Jeffrey Sirkin has written on the role of popular music in postmodern literature, and his poetry can be found in numerous journals. He is assistant professor in the Creative Writing Department at University of Texas El Paso, where he co-curates the Dishonest Mailman Reading Series.

Matt Hart is the author of five books of poetry, most recently Sermons and Lectures Both Blank and Relentless and Debacle Debacle. A co-founder and the editor-in-chief of Forklift, Ohio: A Journal of Poetry, Cooking & Light Industrial Safety, he teaches at the Art Academy of Cincinnati.

Steve Dickison directs the Poetry Center and American Poetry Archives at San Francisco State University, and teaches there and at California College of the Arts.
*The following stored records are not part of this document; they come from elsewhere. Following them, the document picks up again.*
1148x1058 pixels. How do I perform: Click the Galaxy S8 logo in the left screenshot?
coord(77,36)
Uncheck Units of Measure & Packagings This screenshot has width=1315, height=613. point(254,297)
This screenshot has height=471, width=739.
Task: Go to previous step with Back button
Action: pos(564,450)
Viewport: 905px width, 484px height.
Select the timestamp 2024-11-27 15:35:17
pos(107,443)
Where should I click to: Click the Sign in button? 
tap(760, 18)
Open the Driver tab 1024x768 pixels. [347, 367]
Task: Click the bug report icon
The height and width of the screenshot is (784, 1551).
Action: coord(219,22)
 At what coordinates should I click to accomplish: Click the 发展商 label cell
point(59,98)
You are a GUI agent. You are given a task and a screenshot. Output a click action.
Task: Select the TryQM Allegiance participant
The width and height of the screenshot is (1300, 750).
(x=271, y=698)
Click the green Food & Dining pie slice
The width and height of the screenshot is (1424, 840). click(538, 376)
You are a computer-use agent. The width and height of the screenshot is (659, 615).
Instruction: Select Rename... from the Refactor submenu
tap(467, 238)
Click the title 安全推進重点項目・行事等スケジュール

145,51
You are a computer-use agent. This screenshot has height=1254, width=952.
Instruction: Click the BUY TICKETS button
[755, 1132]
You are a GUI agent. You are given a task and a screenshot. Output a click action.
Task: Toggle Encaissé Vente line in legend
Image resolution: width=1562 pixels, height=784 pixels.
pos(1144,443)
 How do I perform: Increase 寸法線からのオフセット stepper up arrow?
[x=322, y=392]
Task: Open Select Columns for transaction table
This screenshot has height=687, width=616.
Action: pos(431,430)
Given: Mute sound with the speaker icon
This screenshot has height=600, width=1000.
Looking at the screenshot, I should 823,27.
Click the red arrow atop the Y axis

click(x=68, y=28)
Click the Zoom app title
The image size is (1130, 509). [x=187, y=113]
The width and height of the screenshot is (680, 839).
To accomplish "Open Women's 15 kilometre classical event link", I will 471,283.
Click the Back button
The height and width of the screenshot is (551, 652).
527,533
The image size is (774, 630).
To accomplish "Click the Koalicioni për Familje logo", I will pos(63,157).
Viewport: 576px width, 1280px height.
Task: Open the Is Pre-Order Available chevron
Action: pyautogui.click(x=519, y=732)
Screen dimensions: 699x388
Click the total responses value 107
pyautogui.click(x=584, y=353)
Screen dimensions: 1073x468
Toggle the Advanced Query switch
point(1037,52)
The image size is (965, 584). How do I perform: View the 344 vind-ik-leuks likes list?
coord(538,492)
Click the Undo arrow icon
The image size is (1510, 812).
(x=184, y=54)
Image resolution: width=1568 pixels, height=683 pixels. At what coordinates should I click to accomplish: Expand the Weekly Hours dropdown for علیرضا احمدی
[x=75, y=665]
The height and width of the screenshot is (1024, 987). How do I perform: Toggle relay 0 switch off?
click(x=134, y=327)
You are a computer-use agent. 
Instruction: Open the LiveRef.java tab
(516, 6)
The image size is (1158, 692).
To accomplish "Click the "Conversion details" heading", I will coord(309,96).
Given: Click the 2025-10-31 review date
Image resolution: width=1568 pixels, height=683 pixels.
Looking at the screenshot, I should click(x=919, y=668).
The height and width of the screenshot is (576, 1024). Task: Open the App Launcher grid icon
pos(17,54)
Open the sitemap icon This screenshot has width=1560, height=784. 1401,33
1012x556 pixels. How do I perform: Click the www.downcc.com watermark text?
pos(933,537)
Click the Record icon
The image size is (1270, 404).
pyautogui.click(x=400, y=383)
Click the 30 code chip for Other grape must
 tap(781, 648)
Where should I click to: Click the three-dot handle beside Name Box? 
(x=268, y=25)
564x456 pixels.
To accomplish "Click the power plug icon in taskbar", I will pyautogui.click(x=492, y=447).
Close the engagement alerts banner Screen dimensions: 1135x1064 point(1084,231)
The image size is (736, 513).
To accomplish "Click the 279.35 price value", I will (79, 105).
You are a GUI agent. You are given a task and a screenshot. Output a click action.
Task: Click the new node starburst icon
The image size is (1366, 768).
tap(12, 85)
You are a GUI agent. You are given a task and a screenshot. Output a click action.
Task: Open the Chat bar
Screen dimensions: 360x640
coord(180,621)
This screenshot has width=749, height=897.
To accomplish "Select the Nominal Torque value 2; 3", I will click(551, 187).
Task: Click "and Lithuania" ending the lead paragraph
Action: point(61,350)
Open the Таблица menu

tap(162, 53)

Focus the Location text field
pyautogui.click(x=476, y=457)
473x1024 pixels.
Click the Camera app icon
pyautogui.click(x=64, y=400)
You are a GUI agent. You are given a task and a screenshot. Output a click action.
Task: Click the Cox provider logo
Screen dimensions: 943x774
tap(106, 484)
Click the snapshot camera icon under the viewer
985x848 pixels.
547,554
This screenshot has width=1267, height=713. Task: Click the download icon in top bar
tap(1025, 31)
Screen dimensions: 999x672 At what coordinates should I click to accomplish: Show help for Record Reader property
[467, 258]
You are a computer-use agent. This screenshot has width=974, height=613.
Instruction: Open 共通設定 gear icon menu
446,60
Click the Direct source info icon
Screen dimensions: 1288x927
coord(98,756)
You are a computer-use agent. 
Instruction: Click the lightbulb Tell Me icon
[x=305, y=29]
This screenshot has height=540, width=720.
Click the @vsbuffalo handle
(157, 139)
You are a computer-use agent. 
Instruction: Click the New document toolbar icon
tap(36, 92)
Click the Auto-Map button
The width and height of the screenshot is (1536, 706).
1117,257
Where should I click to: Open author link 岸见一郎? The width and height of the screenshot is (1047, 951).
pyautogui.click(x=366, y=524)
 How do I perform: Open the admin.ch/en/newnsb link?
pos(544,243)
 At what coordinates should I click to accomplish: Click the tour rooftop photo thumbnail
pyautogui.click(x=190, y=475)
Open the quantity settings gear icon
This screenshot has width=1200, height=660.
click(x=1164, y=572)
He co-edited Shuffle Boil, a magazine of poets and music with David Meltzer, and he is author of Disposed (poetry) and Wear You to the Ball.

Julia Bloch is the author of Letters to Kelly Clarkson, a poetry finalist for the Lambda Literary Award; coeditor of the poetics journal Jacket2; and associate director of the Kelly Writers House in Philadelphia. She holds an MFA from Mills College and a PhD from the University of Pennsylvania.

Harmony Holiday is the author of Negro League Baseball, winner of the Motherwell Poetry Prize. She runs a boutique production house devoted to the crossing between archiving, improvisation, myth, and black music.